17.4.20

La contagión, 33


No todos somos igual de aprensivos. Entre el hipocondríaco enfermizo y el estómago de acero hay muy distintas sensibilidades. Cada vez que tengo que salir de casa soy consciente de que mi grado de aprensión es más alto de lo que pensaba. La radio dice que todo el mundo está en su casa, pero yo veo mucha gente por la calle. En la carretera sigo siempre la máxima de Paul Auster para todo conductor prudente: imagínate que los demás coches van conducidos por un loco o por un borracho. Así que antes de decidir si puedo correr o no riesgo me alejo por instinto de la sorprendentemente alta cantidad de gente que no se molesta en llevar una jodida mascarilla. Muchos han comenzado a vivir de incógnito, a llevar un papel en el bolsillo por si viene un guardia, a arrastrar una botella de butano por si lo pillan. Paras a echar gasoil y hay un tío con un palillo entre los dientes y los ojos entornados que no parece imaginar siquiera que la muerte puede estar anidándole en las uñas. Y es incómodo sentir lo que en condiciones normales sienten los enfermos de aprensión. Uno camina envuelto en escrúpulos. A nada se dispara la desconfianza.

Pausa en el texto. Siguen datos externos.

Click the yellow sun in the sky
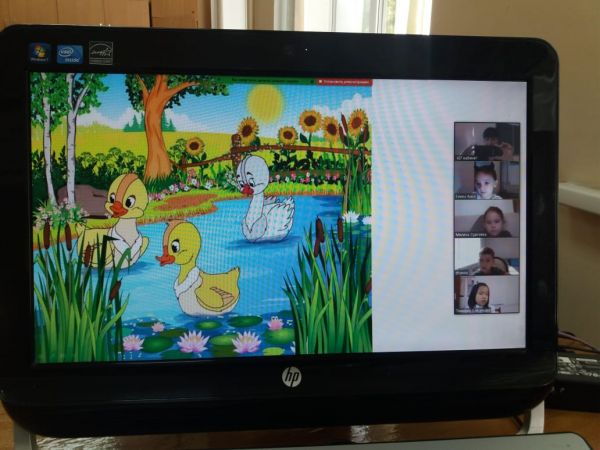The image size is (600, 450). point(265,103)
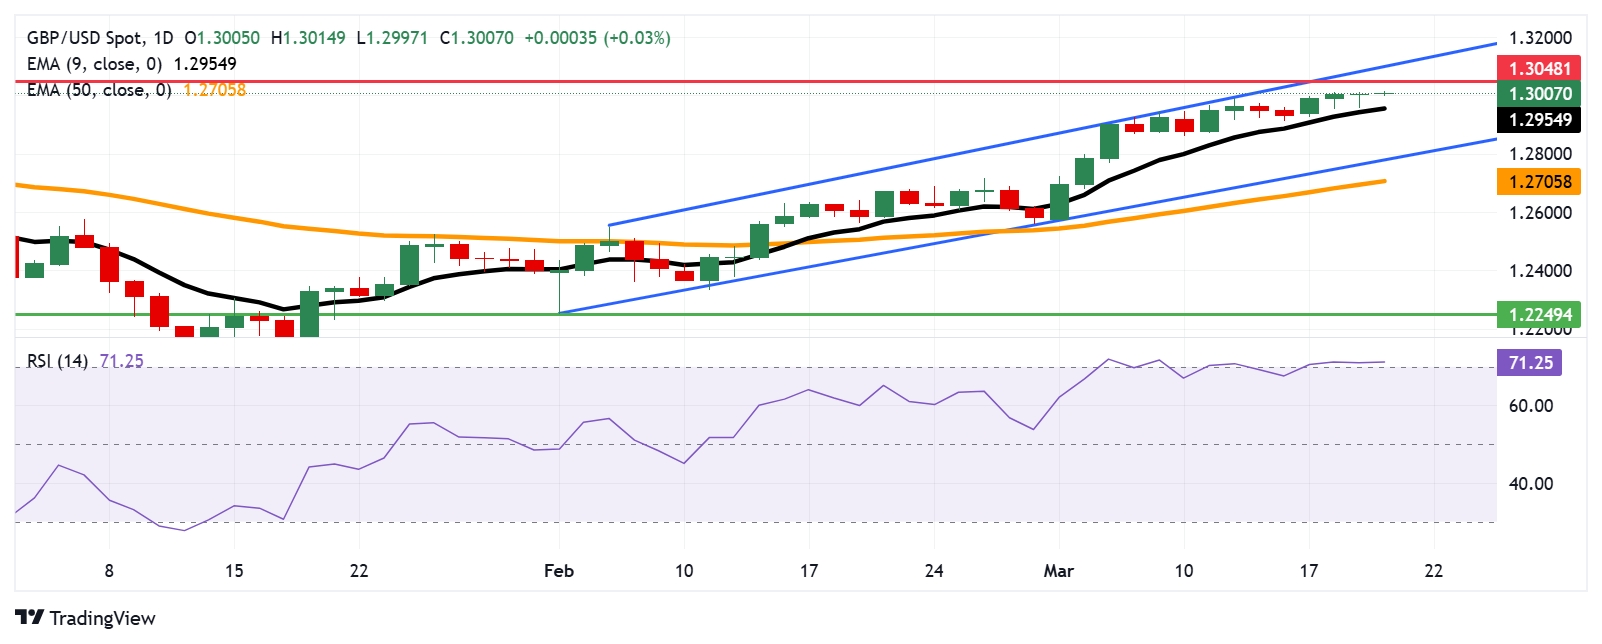
Task: Click the +0.03% change value in the header
Action: point(637,38)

Tiene guasa que cuando se decretó el estado de alarma yo tenía entradas para El enfermo imaginario, la tragedia de Argán, quien tenía sus motivos para ser hipocondríaco. El propio Molière murió cuando lo interpretaba, se lo comió su falta de aprensión cuando daba vida al más aprensivo posible. Así nosotros íbamos a reírnos con el viejo melindroso a una ciudad que de pronto se ha convertido, desde lejos, en una especie de Chernobyl. Cuando se reponga la obra, en las primeras funciones (Moliére solo duró cuatro o cinco) el público se sentirá más identificado que nunca con Argán, y le ocurrirá lo mismo que a muchos nos ocurre con El misántropo, que lo entendemos mejor que el propio comediógrafo: donde él ve una farsa, vemos los demás una tragedia, la tragedia de la lucidez.
Falta tiempo para que vuelvan los olores de la multitud, los estadios abarrotados, las manifestaciones multitudinarias, los conciertos asfixiantes, las fiestas donde no cabe un alfiler, pero sí un virus. Y no sé si a todos se nos pasará. Igual encontramos la excusa perfecta.